◆ What you have to do ◆
Copy the first line of the entries below and every line after it through the line containing "Viewport: 953px width, 715px height.". Do not include pictures.

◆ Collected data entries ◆
===============

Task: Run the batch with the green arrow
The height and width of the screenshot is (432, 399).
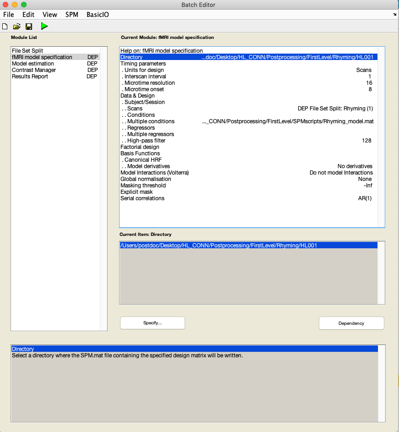Action: (x=44, y=26)
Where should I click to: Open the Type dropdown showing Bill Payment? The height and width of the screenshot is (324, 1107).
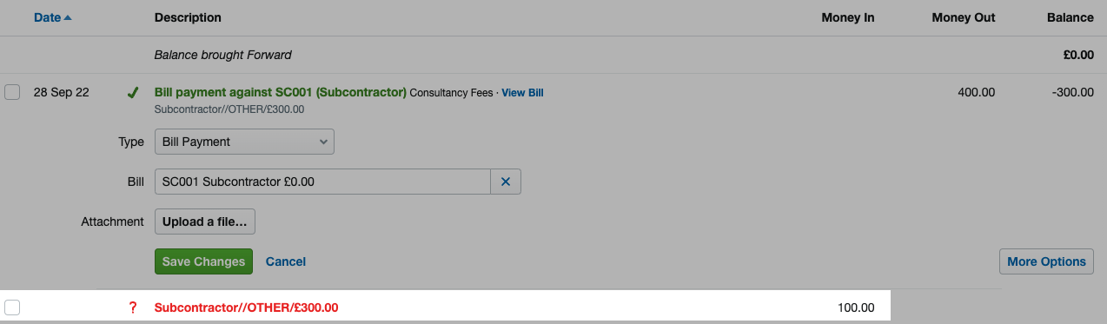pyautogui.click(x=244, y=142)
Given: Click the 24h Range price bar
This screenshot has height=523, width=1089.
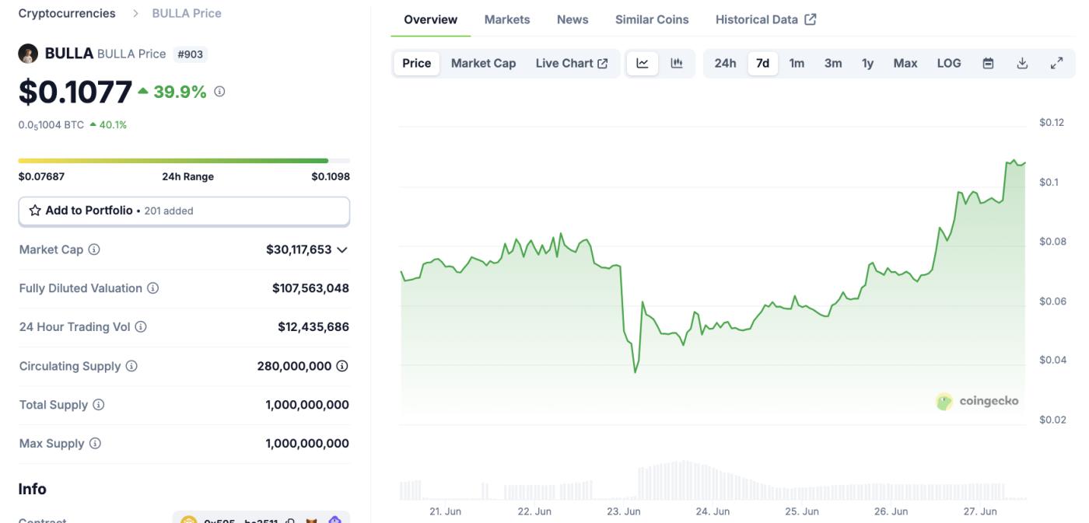Looking at the screenshot, I should tap(184, 159).
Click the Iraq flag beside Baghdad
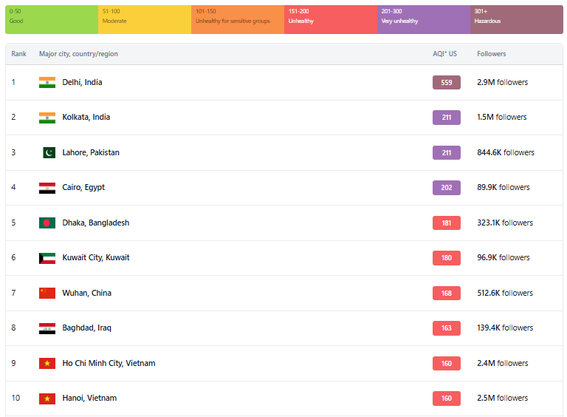 (47, 328)
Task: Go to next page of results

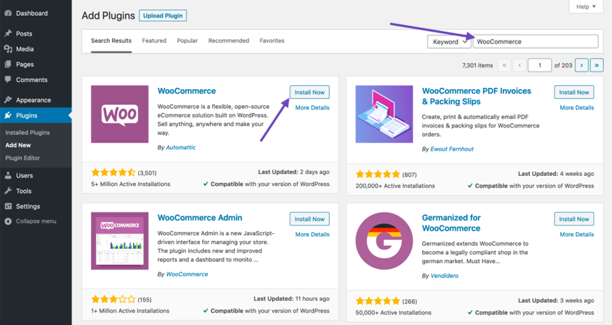Action: point(581,65)
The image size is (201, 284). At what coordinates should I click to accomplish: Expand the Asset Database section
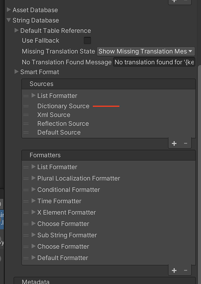coord(8,9)
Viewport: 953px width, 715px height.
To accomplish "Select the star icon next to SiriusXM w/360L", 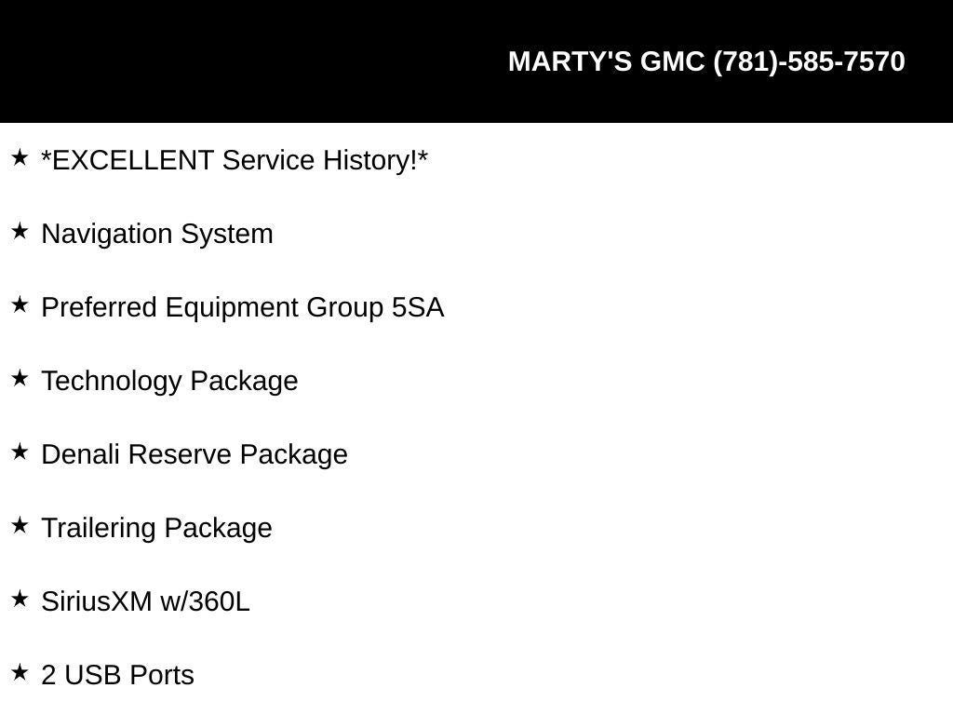I will [x=20, y=599].
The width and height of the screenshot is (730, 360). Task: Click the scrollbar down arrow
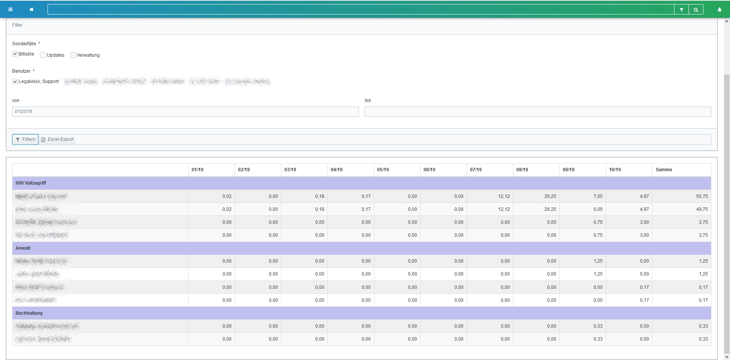click(727, 357)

===============

◆ Your response ◆
Task: Run the batch with the green arrow
The height and width of the screenshot is (432, 399).
Action: (x=44, y=26)
Where should I click to: Open the Type dropdown showing Bill Payment? The height and width of the screenshot is (324, 1107).
pyautogui.click(x=244, y=142)
Given: Click the 24h Range price bar
This screenshot has height=523, width=1089.
Looking at the screenshot, I should tap(184, 159).
Click the Iraq flag beside Baghdad
 (47, 328)
Task: Go to next page of results

Action: point(581,65)
The image size is (201, 284). At what coordinates should I click to accomplish: Expand the Asset Database section
coord(8,9)
Viewport: 953px width, 715px height.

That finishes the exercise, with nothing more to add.